▶ [Exercise aim]: Continue the abstract on ultra-wideband radar for contactless respiratory monitoring, picking up after its last sentence.

====== Excerpt ======

Abstract
Thanks to the extremely low level of emitted power, ultra-wideband (UWB) technology is expected to be one of the most important technologies capable of supporting both, the needs of contactless sensing and ultra low-power data communication, opening to interesting opportunities for implementing innovative sensors applied to the continuous monitoring of vital parameters and their communication within wireless body area networks.
In this frame, particularly relevant is the interest in radar sensors for contactless respiratory rate monitoring. Such devices are expected to be the enabling technology for a wide range of continuous bio-monitoring applications, ranging from sleep–wake classifications of drivers in vehicles to respiratory disorder diagnoses (e.g., obstructive apneas) of infants and adults, from fatigue detection for fitness users to health monitoring of patients in hospital and domestic environments. The contribution expected from continuous-time contactless monitoring systems free of any encumbrance will have a pivoting role in tackling respiratory chronic diseases and gaining a better understanding of respiratory rate variability, especially in correlations with other pathological (e.g., cardiovascular, obesity, diabetes, etc.), behavioral, and environmental risk factors.

====== Data ======

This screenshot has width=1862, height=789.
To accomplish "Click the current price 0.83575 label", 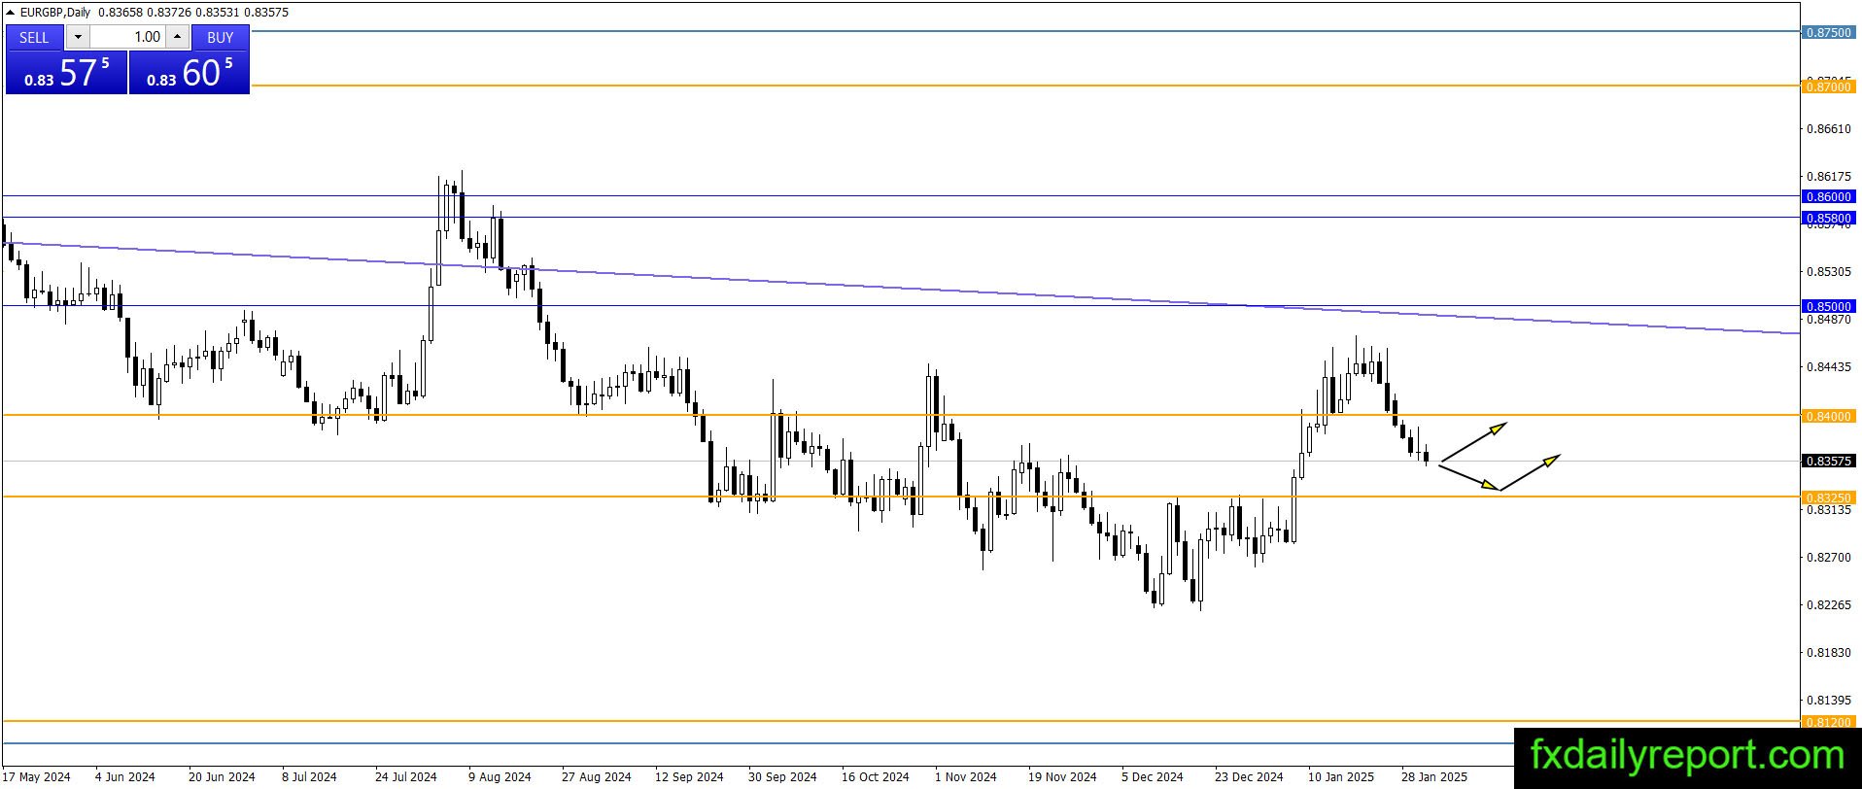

======

▶ [Reply]:
This chapter reports the key aspects of the research and development of the radar technology carried out by our group. In detail, it focuses on the implementation of a System-on-a-Chip (SoC) UWB pulse radar for respiratory rate monitoring in nano-scale CMOS technology and its experimental tests in the operating scenarios. Paragraph 1 reports an introduction to UWB pulse radar systems for contactless monitoring of vital parameters. Section “SoC CMOS UWB Pulse Radar Sensor” reports the SoC UWB pulse radar system for respiratory monitoring and its operating principle and building blocks. Section “Field Operational Tests” reports the experimental results of the field operational tests, including the detection of the respiratory rate patterns of adults and infants. Finally, the conclusions are drawn in section “Conclusions”.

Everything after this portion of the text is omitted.